Supplements That Target Prostate Secretion
Pygeum, an extract from the bark of the African plum tree, has been shown to increase prostatic secretions and improve the composition of seminal fluid. In clinical use, it’s typically taken at 100 mg per day. It appears most effective in men whose prostate function is already somewhat diminished, specifically those with reduced alkaline phosphatase activity in their semen and no signs of prostate inflammation or infection. One study found that men without markers of inflammation nearly doubled their alkaline phosphatase levels after pygeum supplementation, indicating significantly improved prostate output.
Because the prostate contributes roughly 37 to 44 percent of total ejaculate volume, improving its secretory function can produce a noticeable difference. Pygeum is widely available as an over-the-counter supplement.
Pelvic Floor Strength and Ejaculation Force
Volume and force are related but distinct. Even if your glands produce plenty of fluid, weak pelvic floor muscles can result in a less forceful expulsion. The bulbocavernosus and ischiocavernosus muscles contract rhythmically during ejaculation, acting like a pump that pushes seminal fluid through the urethra.
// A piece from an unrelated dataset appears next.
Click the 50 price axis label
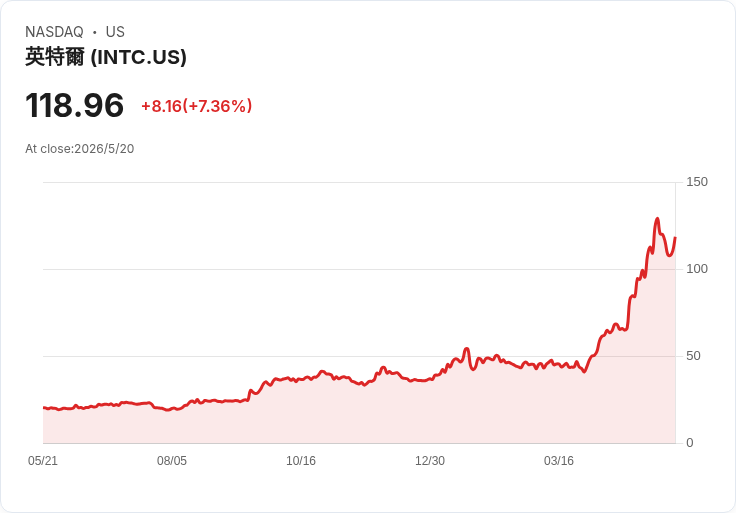This screenshot has height=513, width=736. point(693,356)
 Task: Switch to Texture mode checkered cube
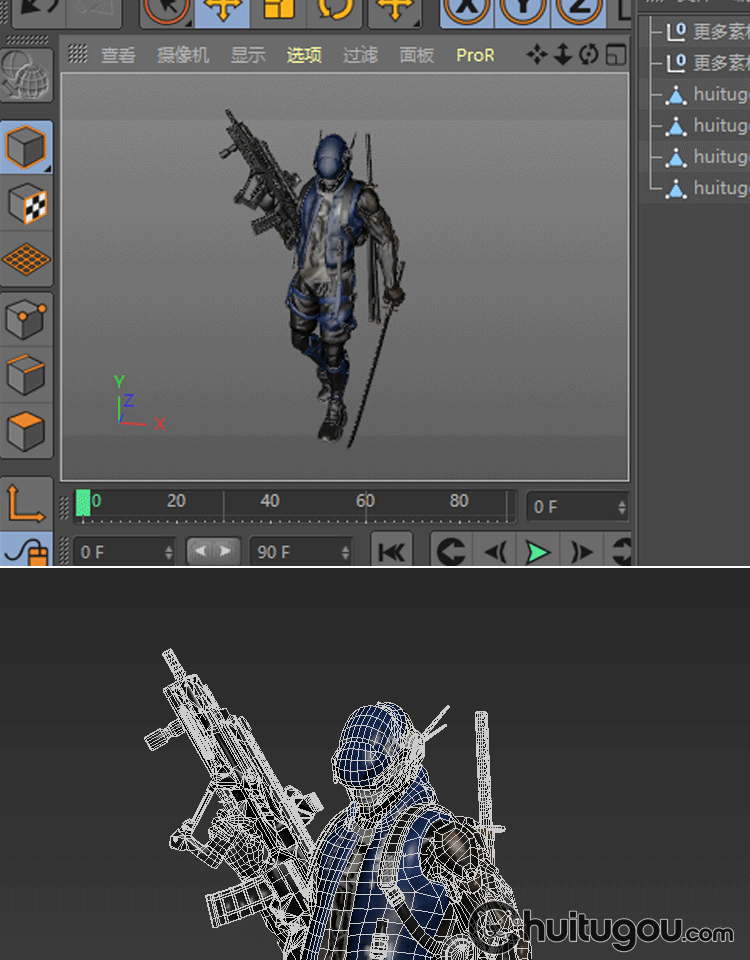tap(26, 205)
Stronger contractions mean a more complete, forceful ejaculation.
Kegel exercises target these muscles. To find them, try stopping your urine stream midflow. The muscles you clench are the ones you want to train. Contract them for five seconds, relax for five seconds, and repeat 10 to 15 times. Doing this two to three times a day builds strength over several weeks. Research confirms that pelvic floor rehabilitation improves the contractile strength of the muscles involved in ejaculation, giving you more control over both timing and force.
Putting It Together
The highest-impact changes are the simplest: stay well hydrated, space out ejaculations by at least three to five days when you want maximum volume, sleep seven or more hours per night, and keep your zinc intake adequate. Adding pygeum, pelvic floor exercises, and heat avoidance can further improve results. Most men who combine these strategies consistently notice a difference within two to four weeks.